--- Reading passage ---

Stop Taking Pictures Of Things

By

I’ll admit it – for a while I thought I was the next Annie Leibovitz. I took a photography class armed with my mom’s Nikon N80 with the malfunctioning light meter caused by a dent incurred when it was dropped on my parents’ honeymoon in Venice. I, of course, kept my film in the freezer and ran around speaking eloquently and obsessively about F-Stops and apertures.

For my inventory subject I chose “Flora” and I very seriously and vigorously trekked through gardens and landscapes in pursuit of my subjects. I spent hours in the dark room, painstakingly developing first the negatives and then the prints – all of which were inevitably and woefully overexposed.

After two summers of this – I can’t even remember the photo project I chose for the second photography session – I took a hard honest look at my collection of prints and threw down my hat. I accepted defeat and admitted to myself that I just wasn’t a good photographer and I walked away. I was fourteen.

Ten years later and everyone except me thinks that they’re the next Annie Leibovitz. With the advent of Hipstamatic for the iPhone, everyone on my Facebook feed is constantly taking visually stimulating photos of the most mundane of objects. Or their cats.

Before that it was food porn – pages upon pages of the internet were devoted to glorious, gluttonous food porn. You couldn’t sit down to a meal without experiencing a blitz of flash photography that assaulted the atmosphere of even the smallest café. There was a high-tec digital camera equipped with a macro-lens and a flash at every other table. When the food arrived there was the inevitable wait for everyone at the table to get “their shot” before anyone actually – imagine! – ate the food. I’ve even seen diners stride up to another table with their cameras and request a photo of a dish they didn’t order but just had to get a picture of.

Just when it seemed like finally, this wave of compulsive capturing was beginning to ebb, the age of Tumblr dawned. All of a sudden, everyone was a fashion photographer or a street style savant. If you weren’t taking photographs of yourself in eccentric outfits in weird places (yes, that hot pink turban does go perfectly with that grimy cobblestone) – then you were taking photos of other girls who didn’t seem to do anything all day except wander around in weird outfits waiting for “street style photographers” to take their photo.

Now, it seems, the epidemic has spread again. Of course, there have always been people who take photographs of paintings and sculptures and things in museums.  I can remember being at the Pompidou in Paris with a friend while studying abroad and shaking our heads at the tourists who whipped out their point-and-shoot for every Picasso.

“WHY?” We groaned. We were tourists of a sort, too – and we took our fair share of obligatory Paris photos; the view from the Sacré-Cœur, the steps of Montemarte, the bakeries in the Marais, smoking a cigarette with a glass of red wine at a café in the afternoon, etc. But we would have never thought to take a photo of the paintings.

The other day I skipped over to the Museum of Modern Art on the early side of a Thursday afternoon. Because it’s August, I knew I’d be outflanked by tourists 24-1 but at least, I thought, it was better than going on a Saturday. The crowds were okay. Living in New York, you get used to crowds—they’re not so bad.

--- Information provided ---

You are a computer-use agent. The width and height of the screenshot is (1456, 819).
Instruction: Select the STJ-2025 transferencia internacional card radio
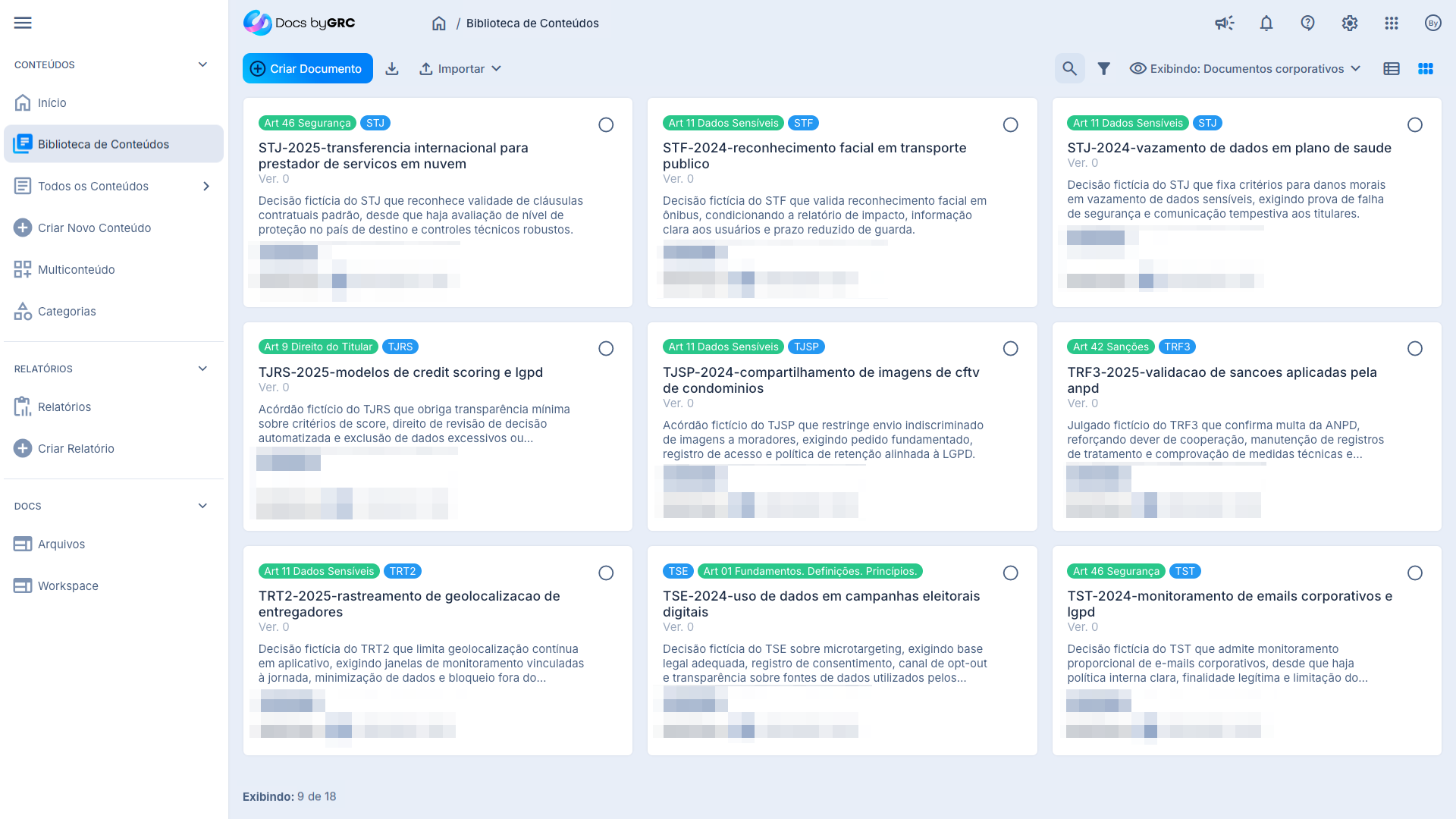pyautogui.click(x=606, y=124)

---

Directive A:
Answer these about the essay on taking pictures, one line each:
(i) Whose camera did the writer bring to the photography class?
(ii) How old was the writer when they gave up on photography?
(iii) At which museum in Paris did the writer watch tourists photograph every Picasso?
Directive B:
Please continue the essay about taking pictures, picking up right after its final sentence.

Task result A:
(i) The writer's mom's (a Nikon N80).
(ii) Fourteen.
(iii) The Pompidou.

Task result B:
You know what was bad? The fact that every single painting had someone taking a picture of it. Sometimes it was just a quick iPhone click-and-go, other times it was a full-fledged staging that required a squint, squat, and snap. The worst were the moms forcing their adolescent daughters to stand awkwardly next to Starry Night or Les Demoiselles d’Avignon and bare their braces to the camera and the world.

Everywhere I looked, in every gallery, there were people taking pictures of various paintings – and it wasn’t limited to the major works. They were even taking pictures of a series of very old photographs of people taking photos. That’s people taking pictures of photographs of people taking photographs. Mind-boggling. It made me sad to think that these people felt like they needed to record each painting or photo instead of just taking the time to enjoy and experience it.

Did they feel like they needed to post these photos on Facebook to prove something? And haven’t they rolled their eyes at enough of their friends’ boring “look what I did/saw on vacation” photos to know that no one cares? I wanted to yell, to scream, to instruct everyone in the gallery to stop taking a picture of the painting in front of them and to just look at it.

And what’s worse – what do they do with these photos later? Most of them probably get deleted and forgotten, and then what are they left with? The vague memory of taking photos of paintings at MOMA rather than seeing the paintings at MOMA. If they dared to put the camera down and actually look at the paintings, they would also, perhaps, realize how unique an experience it is to see these amazing art works in real life and how different it is than looking at a photo of them online or in a textbook.

So stop taking photographs of your food and just eat it. Stop dressing up so that someone will take your picture and just get dressed. At some point, we need to put the camera down and look at things with our own eyes. I guess it’s tempting to capture all that you’ve seen and experienced and it’s especially easy to do online, but resist the urge to contribute to that virtual stockpile of images and just experience the things that are right in front of your eyes, right here in the real world.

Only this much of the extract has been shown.